■ **TRAVAIL DEMANDÉ**:
A. Reproduisez tout le passage de l'extrait choisi, depuis « Les investissements chinois » jusqu'à « adopter de nouveaux. ».
B. Selon l'extrait choisi, à combien s'élevaient, à la fin de 2017, les stocks d'investissements directs étrangers détenus dans l'UE par des investisseurs de pays tiers ?
C. Indiquez, s'il vous plaît, si chacune de ces affirmations concorde avec l'extrait choisi, en répondant par oui ou non et en citant les mots décisifs : (i) le Parlement européen a approuvé le projet de règlement par 500 voix pour ; (ii) les investissements chinois ont été multipliés par dix ; (iii) le président Juncker a proposé ce cadre dans un discours du 14 septembre 2017.

■ **EXTRAIT CHOISI**:
|---|

Résolution législative du Parlement européen du 14 février 2019 sur la proposition de règlement du Parlement européen et du Conseil établissant un cadre pour le filtrage des investissements directs étrangers dans l’Union Européenne
Le 14 février 2019, le Parlement Européen a largement approuvé un règlement européen (« Cadre pour le filtrage des investissements directs étrangers dans l’Union européenne »), qui doit renforcer la coopération entre les pays de l’Union Européenne (« UE »), avec l’appui de la Commission européenne, lorsque des investisseurs étrangers s’intéressent à des secteurs européens sensibles.
Pour mémoire : L’UE est la principale destination des investissements directs étrangers (« IDE ») dans le monde : les stocks d’investissements directs étrangers détenus par des investisseurs de pays tiers dans l’UE s’élevaient à 6.295 milliards d’euros à la fin de 2017.
Pendant ces vingt dernières années, la structure et la provenance des IDE ont radicalement changé, avec plus d’IDE en provenance d’économies émergentes.
Les investissements chinois ont été multipliés par six, avec pour cible récemment des secteurs de haute technologie et souvent des entreprises détenues par l’État ou ayant un lien avec les gouvernements.
Les préoccupations suscitées par la multiplication des acquisitions dans des secteurs stratégiques par des IDE, notamment chinois, ont conduit l’UE à réfléchir à un cadre pour le filtrage dans l’UE.
Actuellement au niveau national, 14 États membres disposent de mécanismes nationaux de filtrage, parfois très différents (Allemagne, Autriche, Danemark, Espagne, Finlande, France, Hongrie, Italie, Lettonie, Lituanie, Pays-Bas, Pologne, Portugal et Royaume-Uni). Plusieurs États membres (dont la France) sont en train de réformer leurs mécanismes de filtrage ou d’en adopter de nouveaux.
Petit à petit, mais à grands pas, la politique européenne de contrôle des IDE se concrétise :
- l’approbation du projet de règlement par le Parlement Européen (500 voix pour, 49 contre et 56 abstentions) en date du 14 février 2019,
- l’accord politique européen sur un dispositif de filtrage des investissements étrangers du 20 novembre 2018,
- la proposition de créer le premier cadre à l’échelle de l’UE pour l’examen des IDE, par le président Juncker lors de son discours en date du 14 septembre 2017.
Pour approfondir :
I. Le projet du cadre européen pour les IDE
Ce cadre constitue le premier outil européen de filtrage des IDE pour des motifs de sécurité et d’ordre public (le « Nouveau Cadre »).

|---|

■ **LIGNES ENREGISTRÉES**:
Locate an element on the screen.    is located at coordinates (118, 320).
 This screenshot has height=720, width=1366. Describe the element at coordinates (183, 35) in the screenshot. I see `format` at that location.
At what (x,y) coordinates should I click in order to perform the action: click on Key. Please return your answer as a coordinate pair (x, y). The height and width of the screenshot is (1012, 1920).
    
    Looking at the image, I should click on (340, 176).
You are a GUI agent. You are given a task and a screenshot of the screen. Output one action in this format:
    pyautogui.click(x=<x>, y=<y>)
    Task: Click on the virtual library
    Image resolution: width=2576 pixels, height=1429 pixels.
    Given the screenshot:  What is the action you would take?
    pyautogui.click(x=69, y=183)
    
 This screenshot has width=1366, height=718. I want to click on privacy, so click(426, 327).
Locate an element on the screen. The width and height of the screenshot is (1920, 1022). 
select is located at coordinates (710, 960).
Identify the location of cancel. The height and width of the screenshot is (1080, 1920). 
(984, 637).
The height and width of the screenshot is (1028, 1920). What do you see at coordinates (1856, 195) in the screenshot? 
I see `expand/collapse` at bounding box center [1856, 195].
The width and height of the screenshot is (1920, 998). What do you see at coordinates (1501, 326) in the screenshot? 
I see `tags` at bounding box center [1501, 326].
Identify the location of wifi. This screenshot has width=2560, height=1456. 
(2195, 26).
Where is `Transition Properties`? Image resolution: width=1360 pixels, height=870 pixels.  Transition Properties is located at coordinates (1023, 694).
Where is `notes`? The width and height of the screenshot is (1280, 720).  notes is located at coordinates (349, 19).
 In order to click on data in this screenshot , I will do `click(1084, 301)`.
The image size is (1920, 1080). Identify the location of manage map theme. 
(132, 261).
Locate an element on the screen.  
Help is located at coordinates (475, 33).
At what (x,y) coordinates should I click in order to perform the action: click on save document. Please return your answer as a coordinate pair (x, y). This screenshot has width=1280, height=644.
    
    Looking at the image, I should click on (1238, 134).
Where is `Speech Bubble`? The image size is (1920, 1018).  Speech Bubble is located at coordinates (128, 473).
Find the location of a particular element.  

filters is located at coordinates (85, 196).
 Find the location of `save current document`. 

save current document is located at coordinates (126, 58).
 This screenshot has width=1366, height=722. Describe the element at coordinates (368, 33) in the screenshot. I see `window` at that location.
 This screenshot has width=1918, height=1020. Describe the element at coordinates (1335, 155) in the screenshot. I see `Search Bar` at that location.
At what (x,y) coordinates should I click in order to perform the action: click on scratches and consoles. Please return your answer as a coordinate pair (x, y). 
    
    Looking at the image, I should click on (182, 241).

|---|

■ **RÉPONSES PAR TÂCHE**:
A.
Les investissements chinois ont été multipliés par six, avec pour cible récemment des secteurs de haute technologie et souvent des entreprises détenues par l’État ou ayant un lien avec les gouvernements.
Les préoccupations suscitées par la multiplication des acquisitions dans des secteurs stratégiques par des IDE, notamment chinois, ont conduit l’UE à réfléchir à un cadre pour le filtrage dans l’UE.
Actuellement au niveau national, 14 États membres disposent de mécanismes nationaux de filtrage, parfois très différents (Allemagne, Autriche, Danemark, Espagne, Finlande, France, Hongrie, Italie, Lettonie, Lituanie, Pays-Bas, Pologne, Portugal et Royaume-Uni). Plusieurs États membres (dont la France) sont en train de réformer leurs mécanismes de filtrage ou d’en adopter de nouveaux.

B. 6.295 milliards d'euros.

C.
(i) Oui : « 500 voix pour, 49 contre et 56 abstentions ».
(ii) Non : « Les investissements chinois ont été multipliés par six ».
(iii) Oui : « par le président Juncker lors de son discours en date du 14 septembre 2017 ».